It can be motivating to see a friend or a celebrity lose weight. They are on a diet and exercise regimen, and transform their figure from overweight to actually lean. But then they gain the weight back again and you wonder why and you maybe even become frustrated or confused.
Dr. Palaniappan Manickam, a Gastroenterologist, explained this in a recent Instagram video. He practices medicine in California and is also a health educator on social media. In the video he discusses that when you lose weight from dieting, your fat cells shrink. Your fat cells don’t disappear.
They have shrunk just like balloons without air. “But the moment you eat more again, they will fill back up like magic.” This is why, part of the reason, people who were once overweight and lose weight are likely to gain it back quickly. At some point in your life, weight loss becomes more than willpower, it is a biological issue. You are trying to lose weight in fat cells that you already have.
Dr. Manickam also pointed out that the body stops making fat cells after teenage years. If you were overweight (as an example) when you were a teenager, you likely have more fat cells than the average non-overweight person or someone who was overweight and lost weight after teenage years. Generally, those with more fat cells as adults typically have a larger weight management issue in adulthood.
He emphasized, “When you lose fat rapidly, those cells will signal hunger to your body. This is why it’s difficult to stick with crash diets.”
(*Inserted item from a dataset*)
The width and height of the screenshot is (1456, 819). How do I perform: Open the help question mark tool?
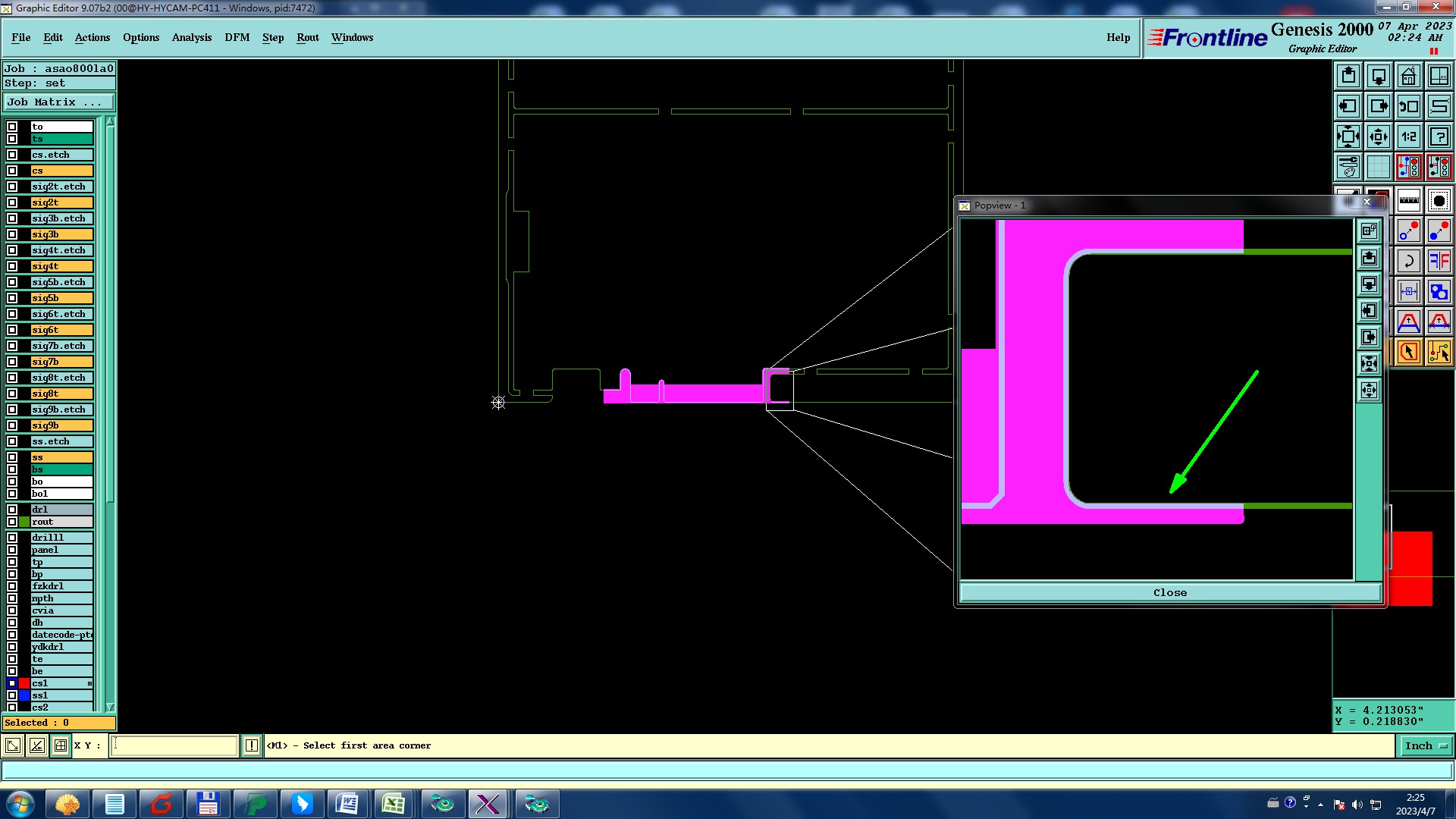click(1439, 136)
Crash diets will cause rapid weight loss. But your body will fight against that fast weight loss by signaling for hunger to increase. This is why you feel exhausted, angry, and always hungry after a crash diet, or dieting too aggressively or too quickly. Your body will instinctually assume that it’s under threat, and work to regain that lost fat as swiftly as possible.
Dr. Manickam advocates for focusing on sustainable weight loss. The goal shouldn’t be purely fat loss. The objective is to create a lifestyle conducive to better digestion, sleep, energy, and wellness. Healthy habits will one day turn into what we know as weight loss.
Also Read: Must-Try South Indian Meat Dishes That Defy Veg Stereotypes
Fitness coach Rajni Singh agrees. “It’s about smaller, basic changes, not eating well and exercising just for 30 days and ignoring everything else.” Singh has developed a five stage guide for any new begining to partnership with healthier behaviours, remember the basics, eat well, exercise, and ignore current fad trends. “Real strength, and confidence comes from consistency” Singh explained, “not from a shortcut, or crash diet.”